• _Try it_
Where in the records does the word "computer" occur? Copy each line in which it does.

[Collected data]
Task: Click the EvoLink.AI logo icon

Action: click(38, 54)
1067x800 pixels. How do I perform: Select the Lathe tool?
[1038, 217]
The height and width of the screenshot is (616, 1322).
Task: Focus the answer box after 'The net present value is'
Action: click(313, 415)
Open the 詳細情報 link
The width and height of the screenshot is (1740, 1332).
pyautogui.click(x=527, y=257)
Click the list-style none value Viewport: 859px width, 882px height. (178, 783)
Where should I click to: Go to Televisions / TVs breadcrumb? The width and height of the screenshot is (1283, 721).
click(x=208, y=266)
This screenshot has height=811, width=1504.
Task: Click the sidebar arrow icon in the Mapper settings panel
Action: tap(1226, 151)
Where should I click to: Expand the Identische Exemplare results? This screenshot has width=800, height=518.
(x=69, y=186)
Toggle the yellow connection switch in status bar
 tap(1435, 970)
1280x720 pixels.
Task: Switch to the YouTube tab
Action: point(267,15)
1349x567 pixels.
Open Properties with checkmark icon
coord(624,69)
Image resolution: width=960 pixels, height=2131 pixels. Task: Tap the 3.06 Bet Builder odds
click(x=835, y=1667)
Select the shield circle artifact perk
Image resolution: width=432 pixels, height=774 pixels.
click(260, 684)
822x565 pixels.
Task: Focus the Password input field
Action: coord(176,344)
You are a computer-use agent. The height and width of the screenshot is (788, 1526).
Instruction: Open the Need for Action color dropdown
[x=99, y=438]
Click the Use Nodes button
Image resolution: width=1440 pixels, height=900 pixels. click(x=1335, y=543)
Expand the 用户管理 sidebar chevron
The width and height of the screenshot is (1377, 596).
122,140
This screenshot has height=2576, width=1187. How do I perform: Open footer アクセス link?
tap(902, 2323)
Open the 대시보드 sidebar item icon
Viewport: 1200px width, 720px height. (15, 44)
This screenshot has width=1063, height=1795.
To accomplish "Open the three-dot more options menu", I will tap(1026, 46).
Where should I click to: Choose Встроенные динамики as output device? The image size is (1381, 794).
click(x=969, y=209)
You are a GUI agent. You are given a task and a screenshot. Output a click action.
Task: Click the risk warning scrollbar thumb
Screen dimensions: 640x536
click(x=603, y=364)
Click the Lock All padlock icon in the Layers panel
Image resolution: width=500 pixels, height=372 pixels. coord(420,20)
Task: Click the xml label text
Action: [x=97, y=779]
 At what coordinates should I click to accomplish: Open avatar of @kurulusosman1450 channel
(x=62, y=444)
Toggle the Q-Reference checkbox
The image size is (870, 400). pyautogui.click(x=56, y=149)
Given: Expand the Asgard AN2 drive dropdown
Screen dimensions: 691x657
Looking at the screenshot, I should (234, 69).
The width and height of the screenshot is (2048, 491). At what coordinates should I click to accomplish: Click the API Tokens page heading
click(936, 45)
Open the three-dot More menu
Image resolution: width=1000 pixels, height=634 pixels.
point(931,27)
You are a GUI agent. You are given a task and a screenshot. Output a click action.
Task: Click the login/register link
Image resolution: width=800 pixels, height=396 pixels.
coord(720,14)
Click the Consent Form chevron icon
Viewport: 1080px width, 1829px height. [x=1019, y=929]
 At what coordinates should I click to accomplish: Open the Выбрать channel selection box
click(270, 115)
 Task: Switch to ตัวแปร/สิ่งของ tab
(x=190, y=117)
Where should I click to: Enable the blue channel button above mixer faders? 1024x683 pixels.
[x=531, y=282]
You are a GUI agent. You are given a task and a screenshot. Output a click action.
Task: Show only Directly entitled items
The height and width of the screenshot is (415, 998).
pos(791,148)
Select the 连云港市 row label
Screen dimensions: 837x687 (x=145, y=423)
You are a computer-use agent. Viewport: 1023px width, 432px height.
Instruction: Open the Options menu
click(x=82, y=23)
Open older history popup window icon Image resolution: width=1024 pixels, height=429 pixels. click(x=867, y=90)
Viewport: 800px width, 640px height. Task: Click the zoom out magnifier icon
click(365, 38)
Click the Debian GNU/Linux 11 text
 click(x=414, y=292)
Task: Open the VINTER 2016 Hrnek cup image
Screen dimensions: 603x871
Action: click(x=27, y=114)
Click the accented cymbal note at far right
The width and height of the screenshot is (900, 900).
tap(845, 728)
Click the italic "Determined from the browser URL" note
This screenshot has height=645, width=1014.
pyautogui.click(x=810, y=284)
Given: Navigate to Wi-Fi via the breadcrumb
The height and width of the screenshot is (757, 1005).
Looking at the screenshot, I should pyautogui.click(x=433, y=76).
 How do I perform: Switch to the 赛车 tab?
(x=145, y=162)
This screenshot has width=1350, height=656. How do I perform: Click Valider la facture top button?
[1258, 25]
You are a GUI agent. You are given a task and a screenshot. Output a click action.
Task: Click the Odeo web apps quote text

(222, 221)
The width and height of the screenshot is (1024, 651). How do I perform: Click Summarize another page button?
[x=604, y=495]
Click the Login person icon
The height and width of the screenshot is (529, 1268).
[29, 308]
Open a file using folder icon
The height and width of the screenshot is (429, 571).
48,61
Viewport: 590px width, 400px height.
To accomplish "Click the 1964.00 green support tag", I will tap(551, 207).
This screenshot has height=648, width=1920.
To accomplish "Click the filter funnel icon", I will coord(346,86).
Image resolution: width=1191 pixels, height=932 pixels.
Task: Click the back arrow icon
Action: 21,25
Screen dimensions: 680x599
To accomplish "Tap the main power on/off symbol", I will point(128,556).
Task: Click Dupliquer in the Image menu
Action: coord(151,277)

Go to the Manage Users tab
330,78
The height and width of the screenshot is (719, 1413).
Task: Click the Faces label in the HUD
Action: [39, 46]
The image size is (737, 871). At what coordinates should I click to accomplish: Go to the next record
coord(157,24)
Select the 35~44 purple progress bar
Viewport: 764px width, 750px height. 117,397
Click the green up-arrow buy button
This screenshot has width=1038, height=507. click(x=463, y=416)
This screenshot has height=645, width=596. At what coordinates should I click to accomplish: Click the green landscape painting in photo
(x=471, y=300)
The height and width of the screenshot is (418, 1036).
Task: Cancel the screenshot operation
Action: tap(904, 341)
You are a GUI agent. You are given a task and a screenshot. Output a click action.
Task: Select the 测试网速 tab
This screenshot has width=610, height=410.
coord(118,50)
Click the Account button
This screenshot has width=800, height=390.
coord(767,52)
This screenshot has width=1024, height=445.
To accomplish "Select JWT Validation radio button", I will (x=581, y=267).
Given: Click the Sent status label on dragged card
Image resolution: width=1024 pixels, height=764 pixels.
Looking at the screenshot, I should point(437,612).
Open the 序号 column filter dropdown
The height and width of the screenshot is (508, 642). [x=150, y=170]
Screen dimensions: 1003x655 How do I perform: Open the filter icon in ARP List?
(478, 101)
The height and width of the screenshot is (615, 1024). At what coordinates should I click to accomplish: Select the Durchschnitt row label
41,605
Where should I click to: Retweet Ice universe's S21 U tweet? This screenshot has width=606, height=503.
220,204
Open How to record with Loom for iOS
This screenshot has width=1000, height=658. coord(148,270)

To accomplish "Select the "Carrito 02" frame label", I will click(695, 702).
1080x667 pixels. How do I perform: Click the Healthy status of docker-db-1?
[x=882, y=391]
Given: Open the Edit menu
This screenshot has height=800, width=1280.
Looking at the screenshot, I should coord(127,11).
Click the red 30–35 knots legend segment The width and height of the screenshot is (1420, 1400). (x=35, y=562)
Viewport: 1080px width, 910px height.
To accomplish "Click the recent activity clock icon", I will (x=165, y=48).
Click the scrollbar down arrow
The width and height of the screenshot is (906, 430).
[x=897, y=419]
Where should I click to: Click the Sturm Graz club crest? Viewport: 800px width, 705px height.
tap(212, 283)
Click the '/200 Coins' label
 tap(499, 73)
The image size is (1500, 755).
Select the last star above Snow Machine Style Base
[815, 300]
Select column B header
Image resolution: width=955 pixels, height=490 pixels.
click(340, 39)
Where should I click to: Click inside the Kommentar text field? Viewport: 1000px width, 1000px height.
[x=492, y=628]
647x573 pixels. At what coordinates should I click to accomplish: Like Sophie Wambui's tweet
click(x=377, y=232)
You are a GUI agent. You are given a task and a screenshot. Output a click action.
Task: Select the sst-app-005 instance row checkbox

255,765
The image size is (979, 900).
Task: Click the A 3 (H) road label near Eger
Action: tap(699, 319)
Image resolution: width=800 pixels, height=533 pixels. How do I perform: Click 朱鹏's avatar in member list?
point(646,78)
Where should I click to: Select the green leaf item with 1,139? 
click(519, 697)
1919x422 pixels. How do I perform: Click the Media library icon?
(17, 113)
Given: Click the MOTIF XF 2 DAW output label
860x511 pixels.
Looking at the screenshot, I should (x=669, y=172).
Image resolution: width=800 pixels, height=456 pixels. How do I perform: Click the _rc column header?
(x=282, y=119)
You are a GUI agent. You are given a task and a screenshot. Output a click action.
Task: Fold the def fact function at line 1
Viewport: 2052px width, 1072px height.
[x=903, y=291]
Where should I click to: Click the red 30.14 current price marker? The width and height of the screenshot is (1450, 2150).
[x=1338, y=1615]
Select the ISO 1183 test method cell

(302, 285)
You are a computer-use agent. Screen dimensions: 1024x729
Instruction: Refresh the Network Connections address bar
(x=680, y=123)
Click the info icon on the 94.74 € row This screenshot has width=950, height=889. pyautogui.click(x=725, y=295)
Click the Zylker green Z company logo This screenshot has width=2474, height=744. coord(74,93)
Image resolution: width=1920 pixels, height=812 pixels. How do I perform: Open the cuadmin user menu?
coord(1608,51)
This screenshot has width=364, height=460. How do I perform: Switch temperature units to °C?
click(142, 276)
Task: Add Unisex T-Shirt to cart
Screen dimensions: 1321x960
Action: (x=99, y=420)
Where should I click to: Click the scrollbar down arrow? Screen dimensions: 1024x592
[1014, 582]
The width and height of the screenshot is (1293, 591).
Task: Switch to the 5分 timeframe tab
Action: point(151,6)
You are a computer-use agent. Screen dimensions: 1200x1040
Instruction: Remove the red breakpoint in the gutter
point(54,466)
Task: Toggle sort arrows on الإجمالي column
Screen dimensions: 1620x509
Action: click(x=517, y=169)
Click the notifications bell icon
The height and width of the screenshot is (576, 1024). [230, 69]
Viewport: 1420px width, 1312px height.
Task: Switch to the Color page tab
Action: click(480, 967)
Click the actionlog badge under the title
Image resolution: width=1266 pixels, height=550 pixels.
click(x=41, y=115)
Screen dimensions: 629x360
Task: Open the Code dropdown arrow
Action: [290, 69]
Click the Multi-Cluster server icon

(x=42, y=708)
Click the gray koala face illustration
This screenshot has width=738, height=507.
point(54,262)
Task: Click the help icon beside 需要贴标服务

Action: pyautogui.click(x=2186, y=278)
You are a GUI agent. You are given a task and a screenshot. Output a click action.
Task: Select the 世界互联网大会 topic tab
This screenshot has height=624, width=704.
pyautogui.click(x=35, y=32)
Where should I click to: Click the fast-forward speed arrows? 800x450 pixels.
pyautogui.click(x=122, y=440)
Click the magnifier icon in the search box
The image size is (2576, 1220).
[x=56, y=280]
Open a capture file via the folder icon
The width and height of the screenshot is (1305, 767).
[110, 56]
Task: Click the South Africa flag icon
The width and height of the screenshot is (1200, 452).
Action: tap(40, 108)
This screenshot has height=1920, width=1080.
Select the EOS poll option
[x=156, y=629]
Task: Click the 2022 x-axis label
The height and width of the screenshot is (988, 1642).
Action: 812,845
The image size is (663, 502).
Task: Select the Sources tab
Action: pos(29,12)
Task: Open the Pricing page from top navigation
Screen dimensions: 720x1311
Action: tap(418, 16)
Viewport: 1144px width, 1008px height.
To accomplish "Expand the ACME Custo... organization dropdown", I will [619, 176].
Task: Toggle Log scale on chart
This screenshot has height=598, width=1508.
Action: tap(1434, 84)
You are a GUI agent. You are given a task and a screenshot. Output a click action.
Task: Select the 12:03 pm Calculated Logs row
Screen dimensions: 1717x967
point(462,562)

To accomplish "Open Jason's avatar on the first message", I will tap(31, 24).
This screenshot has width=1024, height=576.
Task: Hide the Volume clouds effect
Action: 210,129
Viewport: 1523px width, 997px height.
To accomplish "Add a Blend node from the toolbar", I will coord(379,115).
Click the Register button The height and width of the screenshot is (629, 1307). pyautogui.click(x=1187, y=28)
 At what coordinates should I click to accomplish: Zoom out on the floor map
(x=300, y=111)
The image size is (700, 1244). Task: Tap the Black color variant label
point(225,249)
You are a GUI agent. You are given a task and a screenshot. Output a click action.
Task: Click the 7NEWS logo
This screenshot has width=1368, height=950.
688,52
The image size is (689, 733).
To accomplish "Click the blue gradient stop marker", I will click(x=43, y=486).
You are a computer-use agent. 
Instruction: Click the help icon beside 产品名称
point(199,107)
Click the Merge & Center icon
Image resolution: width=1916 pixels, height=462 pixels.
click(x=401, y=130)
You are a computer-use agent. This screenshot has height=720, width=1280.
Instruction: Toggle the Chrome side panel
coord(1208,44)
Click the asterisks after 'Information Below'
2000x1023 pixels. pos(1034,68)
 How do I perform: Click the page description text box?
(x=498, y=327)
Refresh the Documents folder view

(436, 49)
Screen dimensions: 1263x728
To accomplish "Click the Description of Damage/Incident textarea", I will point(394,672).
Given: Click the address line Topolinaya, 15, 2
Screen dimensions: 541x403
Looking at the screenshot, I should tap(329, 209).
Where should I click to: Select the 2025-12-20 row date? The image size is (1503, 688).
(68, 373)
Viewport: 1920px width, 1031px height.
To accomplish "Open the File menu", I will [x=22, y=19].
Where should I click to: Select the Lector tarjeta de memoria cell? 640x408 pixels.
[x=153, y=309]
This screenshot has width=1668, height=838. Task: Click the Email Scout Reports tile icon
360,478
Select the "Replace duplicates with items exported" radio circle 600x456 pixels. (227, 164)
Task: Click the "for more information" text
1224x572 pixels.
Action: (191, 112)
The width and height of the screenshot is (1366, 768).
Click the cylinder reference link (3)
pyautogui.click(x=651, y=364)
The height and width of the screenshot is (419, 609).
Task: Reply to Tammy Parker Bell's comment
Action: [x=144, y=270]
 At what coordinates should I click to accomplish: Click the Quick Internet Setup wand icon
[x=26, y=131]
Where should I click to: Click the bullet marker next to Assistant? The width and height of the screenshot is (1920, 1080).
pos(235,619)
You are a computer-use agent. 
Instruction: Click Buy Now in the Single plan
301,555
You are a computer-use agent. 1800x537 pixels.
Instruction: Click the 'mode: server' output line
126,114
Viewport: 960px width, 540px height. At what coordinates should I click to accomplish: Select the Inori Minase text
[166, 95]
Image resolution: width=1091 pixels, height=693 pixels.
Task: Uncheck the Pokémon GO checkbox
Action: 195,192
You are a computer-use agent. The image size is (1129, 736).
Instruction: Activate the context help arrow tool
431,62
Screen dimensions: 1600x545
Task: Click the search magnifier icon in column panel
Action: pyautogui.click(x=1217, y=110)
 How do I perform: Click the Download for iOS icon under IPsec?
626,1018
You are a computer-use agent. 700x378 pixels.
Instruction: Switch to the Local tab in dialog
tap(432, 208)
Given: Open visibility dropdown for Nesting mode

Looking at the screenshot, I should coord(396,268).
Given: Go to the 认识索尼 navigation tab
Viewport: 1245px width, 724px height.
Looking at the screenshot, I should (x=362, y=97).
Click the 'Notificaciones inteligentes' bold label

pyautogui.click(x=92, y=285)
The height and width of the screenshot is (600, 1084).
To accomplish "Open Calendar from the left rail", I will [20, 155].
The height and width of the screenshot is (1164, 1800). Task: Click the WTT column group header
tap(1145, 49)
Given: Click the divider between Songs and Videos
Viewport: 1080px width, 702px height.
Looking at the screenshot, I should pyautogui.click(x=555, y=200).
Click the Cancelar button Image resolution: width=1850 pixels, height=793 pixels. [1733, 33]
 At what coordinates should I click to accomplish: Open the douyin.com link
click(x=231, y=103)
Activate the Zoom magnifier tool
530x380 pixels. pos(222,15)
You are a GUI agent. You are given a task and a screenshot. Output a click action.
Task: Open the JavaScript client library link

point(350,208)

• _Result of the task_
You are a computer-use agent. The height and width of the screenshot is (788, 1526).
You are a computer-use agent. Viewport: 1023px width, 432px height.
You are a computer-use agent. Screen dimensions: 1024x729
You are a computer-use agent. Screen dimensions: 1200x1040
You are a computer-use agent. 
You are a computer-use agent. This screenshot has height=720, width=1280.
You are a computer-use agent. 
You are a computer-use agent. 1800x537 pixels.
You are a computer-use agent. The image size is (1129, 736).
You are a computer-use agent. 700x378 pixels.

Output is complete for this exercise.